提供文章:

════

TCFDコンソーシアムがカーボンニュートラル達成に向けた移行計画策定で企業向けガイドを公表
2024.10.15
日本国内の企業などが参加するTCFDコンソーシアムは2024年8月30日、カーボンニュートラルの達成に向けた「移行計画」のガイドブックを公表した。企業が同計画の作成時に参考とすべき考え方や策定の留意事項、内容例などを具体的に示した。同計画作成の指針は、英国TPT(Transition Plan Taskforce)などが示しているが、本ガイドブックは日本企業がより馴染みやすい内容を目指した。
ガイドブックでは、移行計画を「低炭素・脱炭素社会への移行と価値創造を企業がどのように両立させるかについて、可能な限り明確に示した意思決定に有用な情報」と位置づけ。以下の3点を基本概念として抽出した上で、事例を交えて解説している。

════

提供情報:
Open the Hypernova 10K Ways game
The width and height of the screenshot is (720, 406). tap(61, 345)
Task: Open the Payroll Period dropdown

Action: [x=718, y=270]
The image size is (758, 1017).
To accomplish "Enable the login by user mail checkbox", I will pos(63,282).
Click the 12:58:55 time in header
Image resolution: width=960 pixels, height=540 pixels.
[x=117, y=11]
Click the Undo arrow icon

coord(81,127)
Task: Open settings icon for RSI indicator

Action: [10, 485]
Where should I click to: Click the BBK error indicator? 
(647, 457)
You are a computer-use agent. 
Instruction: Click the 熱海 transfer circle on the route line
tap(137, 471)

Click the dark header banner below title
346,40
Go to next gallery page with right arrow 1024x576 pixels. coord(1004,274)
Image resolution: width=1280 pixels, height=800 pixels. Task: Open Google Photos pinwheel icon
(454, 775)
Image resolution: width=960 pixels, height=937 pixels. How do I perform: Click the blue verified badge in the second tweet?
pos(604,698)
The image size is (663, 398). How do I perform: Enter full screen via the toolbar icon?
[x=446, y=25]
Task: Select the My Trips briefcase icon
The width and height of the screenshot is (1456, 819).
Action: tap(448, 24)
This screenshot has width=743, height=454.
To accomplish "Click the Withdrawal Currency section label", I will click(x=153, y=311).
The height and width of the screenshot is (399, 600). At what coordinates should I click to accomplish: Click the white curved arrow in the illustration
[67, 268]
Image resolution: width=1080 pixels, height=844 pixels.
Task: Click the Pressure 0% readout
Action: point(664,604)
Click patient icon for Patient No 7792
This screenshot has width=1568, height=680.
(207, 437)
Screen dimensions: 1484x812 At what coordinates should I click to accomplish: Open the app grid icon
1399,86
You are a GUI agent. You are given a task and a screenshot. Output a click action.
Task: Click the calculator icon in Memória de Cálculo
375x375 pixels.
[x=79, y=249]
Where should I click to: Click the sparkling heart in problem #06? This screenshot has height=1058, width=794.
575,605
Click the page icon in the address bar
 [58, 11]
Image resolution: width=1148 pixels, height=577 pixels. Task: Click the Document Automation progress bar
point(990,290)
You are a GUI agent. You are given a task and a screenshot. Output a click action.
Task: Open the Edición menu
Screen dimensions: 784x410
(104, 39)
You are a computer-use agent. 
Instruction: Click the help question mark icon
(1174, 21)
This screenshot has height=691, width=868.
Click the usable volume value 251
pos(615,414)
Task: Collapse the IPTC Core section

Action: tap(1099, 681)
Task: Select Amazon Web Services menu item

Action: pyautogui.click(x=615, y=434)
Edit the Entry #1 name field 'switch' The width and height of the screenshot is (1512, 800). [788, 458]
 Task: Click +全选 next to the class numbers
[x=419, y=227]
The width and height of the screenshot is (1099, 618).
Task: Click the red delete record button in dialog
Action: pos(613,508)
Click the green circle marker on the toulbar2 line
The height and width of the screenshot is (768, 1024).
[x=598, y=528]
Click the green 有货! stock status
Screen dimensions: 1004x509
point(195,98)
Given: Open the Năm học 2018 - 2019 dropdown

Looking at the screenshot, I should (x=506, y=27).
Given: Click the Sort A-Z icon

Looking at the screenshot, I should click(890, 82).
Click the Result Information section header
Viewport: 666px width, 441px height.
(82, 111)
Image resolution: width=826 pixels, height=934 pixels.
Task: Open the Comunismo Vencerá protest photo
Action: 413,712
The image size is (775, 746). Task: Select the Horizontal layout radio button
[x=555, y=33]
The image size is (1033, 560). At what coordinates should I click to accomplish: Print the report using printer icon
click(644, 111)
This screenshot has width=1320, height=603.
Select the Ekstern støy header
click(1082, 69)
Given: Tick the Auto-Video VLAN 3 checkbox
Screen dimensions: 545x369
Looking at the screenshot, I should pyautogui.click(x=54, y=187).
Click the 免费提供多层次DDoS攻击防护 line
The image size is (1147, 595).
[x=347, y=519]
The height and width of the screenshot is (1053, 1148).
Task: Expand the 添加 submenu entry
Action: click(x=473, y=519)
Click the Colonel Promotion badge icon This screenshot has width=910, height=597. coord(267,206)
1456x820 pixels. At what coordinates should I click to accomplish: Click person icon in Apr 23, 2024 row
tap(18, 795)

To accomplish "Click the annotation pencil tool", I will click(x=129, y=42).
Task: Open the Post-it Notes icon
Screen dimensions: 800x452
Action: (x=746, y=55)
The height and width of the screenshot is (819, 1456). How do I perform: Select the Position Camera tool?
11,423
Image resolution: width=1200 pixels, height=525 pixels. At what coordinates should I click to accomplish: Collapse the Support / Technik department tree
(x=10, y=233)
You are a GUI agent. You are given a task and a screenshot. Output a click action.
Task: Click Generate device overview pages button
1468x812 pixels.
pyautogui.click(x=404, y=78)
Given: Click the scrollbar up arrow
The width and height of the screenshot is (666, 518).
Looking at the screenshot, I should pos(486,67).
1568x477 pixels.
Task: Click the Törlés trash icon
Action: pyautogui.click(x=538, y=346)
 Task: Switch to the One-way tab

════

課題の目的: 提供文章の「TCFDコンソーシアムがカー」を含む語句で始まり「抽出した上で、事例を交えて解説している。」で終わる部分を、「ガイドブック」を「手引書」に呼び替えて書き直してもらえますか？

課題の解答:
TCFDコンソーシアムがカーボンニュートラル達成に向けた移行計画策定で企業向けガイドを公表
2024.10.15
日本国内の企業などが参加するTCFDコンソーシアムは2024年8月30日、カーボンニュートラルの達成に向けた「移行計画」の手引書を公表した。企業が同計画の作成時に参考とすべき考え方や策定の留意事項、内容例などを具体的に示した。同計画作成の指針は、英国TPT(Transition Plan Taskforce)などが示しているが、本手引書は日本企業がより馴染みやすい内容を目指した。
手引書では、移行計画を「低炭素・脱炭素社会への移行と価値創造を企業がどのように両立させるかについて、可能な限り明確に示した意思決定に有用な情報」と位置づけ。以下の3点を基本概念として抽出した上で、事例を交えて解説している。